Every human being is a designer.Many also earn their living by design - in every field that warrants pause, and careful consideration, between conceiving of an action and a fashioning of a means to carry it out, and an estimation of its effects.
Norman Potter

‘All men are designers’ where ‘design is the conscious effort to impose meaningful order’ (Papanek, 1972)

"Design is an expression of purpose. It may (if it is good enough) later be judged as art."
Charles Eames' famous response to that question in 1972, during an interview with Madame L'Amic of the Musée des Arts Décoratifs in Paris

"Design is the human power to conceive, plan, and realize products that serve human beings in the accomplishment of any individual or collective purpose."
Dick Buchanan

design is creatively extending, elaborating, questioning, and overcoming
existing conceptions in view of the future realities they promote for others
to live in.

__________

WHAT YOU HAVE TO DO - Do these statements agree with the design quotations? Give yes or no for each, quoting the deciding words: (a) Papanek defines design as the conscious effort to impose meaningful order; (b) in the Eames quotation, design is called an expression of art; (c) Eames gave his response in 1972 during an interview in Paris. Answer from the design quotations alone.

[Source data]

__________

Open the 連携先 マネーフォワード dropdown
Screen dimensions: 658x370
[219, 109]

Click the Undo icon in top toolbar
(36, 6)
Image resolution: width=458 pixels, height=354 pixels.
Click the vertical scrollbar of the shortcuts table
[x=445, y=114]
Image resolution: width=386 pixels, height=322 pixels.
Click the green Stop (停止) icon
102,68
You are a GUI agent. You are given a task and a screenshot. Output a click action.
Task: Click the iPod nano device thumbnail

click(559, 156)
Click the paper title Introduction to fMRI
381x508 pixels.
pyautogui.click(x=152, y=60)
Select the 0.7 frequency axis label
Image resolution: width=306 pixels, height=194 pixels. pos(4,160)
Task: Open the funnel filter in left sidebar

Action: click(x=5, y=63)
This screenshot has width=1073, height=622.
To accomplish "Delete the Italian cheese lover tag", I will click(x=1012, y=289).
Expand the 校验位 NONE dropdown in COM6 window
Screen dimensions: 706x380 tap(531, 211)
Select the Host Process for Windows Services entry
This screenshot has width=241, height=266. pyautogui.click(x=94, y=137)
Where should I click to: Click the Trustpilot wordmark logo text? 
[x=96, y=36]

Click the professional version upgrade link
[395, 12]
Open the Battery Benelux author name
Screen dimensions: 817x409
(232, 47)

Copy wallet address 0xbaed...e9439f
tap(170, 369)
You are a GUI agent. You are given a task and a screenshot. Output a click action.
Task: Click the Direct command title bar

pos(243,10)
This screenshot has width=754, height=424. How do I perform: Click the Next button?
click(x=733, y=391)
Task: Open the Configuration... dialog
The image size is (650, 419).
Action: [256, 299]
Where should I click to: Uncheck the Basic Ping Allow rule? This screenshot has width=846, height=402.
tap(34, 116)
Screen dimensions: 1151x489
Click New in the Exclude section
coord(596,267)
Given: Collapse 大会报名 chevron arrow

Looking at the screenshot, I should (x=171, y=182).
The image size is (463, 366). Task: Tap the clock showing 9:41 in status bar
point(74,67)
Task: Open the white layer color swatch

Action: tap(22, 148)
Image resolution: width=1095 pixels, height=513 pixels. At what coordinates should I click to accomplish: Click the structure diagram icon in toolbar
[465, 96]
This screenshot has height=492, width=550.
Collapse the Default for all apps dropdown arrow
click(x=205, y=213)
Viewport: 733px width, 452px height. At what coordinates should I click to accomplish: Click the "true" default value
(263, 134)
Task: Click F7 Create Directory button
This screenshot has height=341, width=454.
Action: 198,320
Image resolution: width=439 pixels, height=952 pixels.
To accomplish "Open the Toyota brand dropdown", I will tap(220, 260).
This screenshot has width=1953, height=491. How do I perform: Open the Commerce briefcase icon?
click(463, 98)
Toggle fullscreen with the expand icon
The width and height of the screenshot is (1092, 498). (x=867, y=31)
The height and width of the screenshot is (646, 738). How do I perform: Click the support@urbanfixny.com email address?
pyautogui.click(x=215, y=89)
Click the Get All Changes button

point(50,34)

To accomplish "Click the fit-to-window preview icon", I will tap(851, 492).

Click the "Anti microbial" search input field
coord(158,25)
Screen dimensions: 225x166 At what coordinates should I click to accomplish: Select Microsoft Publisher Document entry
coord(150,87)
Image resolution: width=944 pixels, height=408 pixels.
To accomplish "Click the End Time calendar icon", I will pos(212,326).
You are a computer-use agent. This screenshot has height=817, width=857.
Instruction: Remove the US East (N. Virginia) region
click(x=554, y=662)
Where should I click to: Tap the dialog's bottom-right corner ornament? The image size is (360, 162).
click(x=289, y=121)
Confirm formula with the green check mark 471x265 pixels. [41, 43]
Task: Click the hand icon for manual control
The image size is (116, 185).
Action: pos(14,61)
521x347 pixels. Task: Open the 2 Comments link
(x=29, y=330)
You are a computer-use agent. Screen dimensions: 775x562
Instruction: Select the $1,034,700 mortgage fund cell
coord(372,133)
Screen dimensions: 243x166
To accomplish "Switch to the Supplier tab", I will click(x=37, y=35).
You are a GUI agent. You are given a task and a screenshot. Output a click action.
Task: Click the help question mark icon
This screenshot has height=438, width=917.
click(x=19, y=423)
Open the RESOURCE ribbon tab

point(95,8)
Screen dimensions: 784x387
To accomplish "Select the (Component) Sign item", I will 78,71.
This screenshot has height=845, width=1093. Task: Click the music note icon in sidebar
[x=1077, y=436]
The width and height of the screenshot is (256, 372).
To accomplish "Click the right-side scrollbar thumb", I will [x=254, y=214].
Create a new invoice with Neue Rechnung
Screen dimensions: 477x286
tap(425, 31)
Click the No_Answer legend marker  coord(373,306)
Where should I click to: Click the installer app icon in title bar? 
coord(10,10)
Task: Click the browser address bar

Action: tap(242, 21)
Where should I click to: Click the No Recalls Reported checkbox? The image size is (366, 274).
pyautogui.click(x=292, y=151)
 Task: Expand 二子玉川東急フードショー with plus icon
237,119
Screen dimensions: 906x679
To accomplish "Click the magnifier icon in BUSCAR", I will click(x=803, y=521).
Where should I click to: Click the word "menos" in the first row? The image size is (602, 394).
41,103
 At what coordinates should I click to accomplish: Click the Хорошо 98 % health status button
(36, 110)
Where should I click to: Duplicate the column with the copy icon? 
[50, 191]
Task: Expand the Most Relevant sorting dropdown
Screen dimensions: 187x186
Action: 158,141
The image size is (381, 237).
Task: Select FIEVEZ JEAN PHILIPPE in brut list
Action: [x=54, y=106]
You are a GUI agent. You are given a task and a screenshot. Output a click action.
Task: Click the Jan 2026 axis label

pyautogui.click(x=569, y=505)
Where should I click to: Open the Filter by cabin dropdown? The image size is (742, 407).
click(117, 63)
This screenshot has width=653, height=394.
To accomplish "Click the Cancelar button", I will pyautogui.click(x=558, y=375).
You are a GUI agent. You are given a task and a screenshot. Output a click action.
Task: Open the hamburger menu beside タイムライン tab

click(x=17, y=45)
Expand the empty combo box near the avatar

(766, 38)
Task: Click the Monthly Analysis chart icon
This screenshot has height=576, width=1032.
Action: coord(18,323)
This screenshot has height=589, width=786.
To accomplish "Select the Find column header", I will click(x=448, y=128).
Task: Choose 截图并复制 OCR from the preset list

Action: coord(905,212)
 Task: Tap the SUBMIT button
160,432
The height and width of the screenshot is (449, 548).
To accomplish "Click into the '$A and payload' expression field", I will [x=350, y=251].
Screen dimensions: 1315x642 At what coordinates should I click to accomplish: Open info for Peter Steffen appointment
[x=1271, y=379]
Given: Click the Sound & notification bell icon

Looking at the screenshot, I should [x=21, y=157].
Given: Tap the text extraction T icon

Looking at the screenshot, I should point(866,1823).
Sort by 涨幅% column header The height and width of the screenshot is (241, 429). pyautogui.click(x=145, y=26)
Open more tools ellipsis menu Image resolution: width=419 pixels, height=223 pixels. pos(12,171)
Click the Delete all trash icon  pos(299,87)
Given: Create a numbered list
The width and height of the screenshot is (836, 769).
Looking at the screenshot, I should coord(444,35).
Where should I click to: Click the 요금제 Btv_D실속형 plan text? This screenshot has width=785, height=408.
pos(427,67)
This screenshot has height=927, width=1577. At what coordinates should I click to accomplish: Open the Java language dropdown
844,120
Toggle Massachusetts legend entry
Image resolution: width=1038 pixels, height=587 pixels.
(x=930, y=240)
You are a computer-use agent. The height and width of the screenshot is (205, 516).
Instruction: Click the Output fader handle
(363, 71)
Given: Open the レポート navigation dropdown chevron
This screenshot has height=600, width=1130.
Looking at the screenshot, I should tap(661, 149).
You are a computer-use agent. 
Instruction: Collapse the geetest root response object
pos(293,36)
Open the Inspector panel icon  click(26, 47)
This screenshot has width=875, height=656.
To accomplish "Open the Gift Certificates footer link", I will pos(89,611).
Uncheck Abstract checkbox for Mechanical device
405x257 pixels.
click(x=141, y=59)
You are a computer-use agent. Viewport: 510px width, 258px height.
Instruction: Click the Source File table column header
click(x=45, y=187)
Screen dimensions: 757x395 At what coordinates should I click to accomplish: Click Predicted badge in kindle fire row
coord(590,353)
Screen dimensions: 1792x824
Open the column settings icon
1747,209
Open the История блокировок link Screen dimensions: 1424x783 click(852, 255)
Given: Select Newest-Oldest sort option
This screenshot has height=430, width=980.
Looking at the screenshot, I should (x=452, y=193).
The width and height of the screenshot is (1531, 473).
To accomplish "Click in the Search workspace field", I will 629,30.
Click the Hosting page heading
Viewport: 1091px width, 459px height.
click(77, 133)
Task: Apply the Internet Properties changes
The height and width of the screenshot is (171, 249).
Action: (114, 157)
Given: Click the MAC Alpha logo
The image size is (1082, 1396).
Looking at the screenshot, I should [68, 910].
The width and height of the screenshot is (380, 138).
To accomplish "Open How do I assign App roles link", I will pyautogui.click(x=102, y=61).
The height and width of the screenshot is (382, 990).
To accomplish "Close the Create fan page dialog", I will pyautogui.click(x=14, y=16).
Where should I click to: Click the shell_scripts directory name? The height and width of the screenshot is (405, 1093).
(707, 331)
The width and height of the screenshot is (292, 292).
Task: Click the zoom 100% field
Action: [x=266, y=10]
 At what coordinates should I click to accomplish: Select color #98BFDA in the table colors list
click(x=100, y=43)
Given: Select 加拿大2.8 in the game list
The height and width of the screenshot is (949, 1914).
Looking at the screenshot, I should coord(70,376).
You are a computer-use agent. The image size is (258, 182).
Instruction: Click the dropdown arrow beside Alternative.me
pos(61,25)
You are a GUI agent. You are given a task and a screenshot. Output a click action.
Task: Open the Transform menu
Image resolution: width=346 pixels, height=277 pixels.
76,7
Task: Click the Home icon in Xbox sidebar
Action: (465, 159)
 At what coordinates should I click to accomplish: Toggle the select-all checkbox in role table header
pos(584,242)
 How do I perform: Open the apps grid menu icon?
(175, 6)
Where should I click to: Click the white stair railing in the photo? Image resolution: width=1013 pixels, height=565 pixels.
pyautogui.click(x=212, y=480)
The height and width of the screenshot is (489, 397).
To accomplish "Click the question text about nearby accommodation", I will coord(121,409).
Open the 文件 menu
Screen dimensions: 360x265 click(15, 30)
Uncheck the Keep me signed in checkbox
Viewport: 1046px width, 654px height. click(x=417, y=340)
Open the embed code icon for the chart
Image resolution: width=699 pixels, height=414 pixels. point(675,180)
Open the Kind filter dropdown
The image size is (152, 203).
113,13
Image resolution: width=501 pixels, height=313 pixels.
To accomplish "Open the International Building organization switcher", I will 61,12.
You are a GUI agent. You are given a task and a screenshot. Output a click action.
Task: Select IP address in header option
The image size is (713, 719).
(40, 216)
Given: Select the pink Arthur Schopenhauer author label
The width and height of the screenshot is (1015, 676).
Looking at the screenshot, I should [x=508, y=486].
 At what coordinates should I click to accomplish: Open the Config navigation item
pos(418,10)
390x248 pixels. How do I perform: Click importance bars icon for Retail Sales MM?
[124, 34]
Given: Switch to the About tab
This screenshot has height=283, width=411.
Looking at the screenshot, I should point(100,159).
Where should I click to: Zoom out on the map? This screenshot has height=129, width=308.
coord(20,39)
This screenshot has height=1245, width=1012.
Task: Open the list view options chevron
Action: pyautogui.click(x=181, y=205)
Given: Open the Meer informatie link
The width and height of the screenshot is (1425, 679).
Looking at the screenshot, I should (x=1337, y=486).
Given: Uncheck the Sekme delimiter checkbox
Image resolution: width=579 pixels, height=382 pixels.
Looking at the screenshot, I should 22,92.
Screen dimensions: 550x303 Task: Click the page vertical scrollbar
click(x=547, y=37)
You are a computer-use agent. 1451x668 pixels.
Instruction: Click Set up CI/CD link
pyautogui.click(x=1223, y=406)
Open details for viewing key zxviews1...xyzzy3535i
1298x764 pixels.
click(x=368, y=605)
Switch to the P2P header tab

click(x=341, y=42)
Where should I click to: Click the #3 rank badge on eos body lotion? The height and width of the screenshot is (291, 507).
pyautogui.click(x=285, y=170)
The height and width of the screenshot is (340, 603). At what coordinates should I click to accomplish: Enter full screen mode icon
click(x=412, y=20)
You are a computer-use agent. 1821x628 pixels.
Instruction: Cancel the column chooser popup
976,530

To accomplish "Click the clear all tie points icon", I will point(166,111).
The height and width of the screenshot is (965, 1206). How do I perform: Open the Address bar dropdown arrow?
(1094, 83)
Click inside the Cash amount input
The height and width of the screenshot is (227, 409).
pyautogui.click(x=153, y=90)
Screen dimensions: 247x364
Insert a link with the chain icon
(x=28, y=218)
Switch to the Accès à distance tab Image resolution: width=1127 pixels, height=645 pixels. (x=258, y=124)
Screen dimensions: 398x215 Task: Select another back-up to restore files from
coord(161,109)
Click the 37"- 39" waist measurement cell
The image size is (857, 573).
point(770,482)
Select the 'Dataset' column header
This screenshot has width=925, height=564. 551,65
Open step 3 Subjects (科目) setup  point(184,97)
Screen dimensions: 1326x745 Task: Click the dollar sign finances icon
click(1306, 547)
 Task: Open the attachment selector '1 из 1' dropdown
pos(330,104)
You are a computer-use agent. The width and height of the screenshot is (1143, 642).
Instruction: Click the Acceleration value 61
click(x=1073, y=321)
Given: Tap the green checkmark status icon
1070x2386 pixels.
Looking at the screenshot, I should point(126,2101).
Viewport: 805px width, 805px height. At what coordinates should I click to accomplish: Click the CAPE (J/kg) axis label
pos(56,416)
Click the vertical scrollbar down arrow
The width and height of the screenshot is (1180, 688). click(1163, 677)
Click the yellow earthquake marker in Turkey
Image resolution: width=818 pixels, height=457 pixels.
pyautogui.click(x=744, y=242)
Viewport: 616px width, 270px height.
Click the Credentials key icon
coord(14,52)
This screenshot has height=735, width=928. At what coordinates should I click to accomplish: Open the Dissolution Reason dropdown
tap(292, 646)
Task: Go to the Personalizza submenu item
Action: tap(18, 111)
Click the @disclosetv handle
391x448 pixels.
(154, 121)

__________

WRITTEN RESPONSE -
(a) Yes: "‘design is the conscious effort to impose meaningful order’ (Papanek, 1972)"
(b) No: "Design is an expression of purpose."
(c) Yes: "in 1972, during an interview with Madame L'Amic of the Musée des Arts Décoratifs in Paris"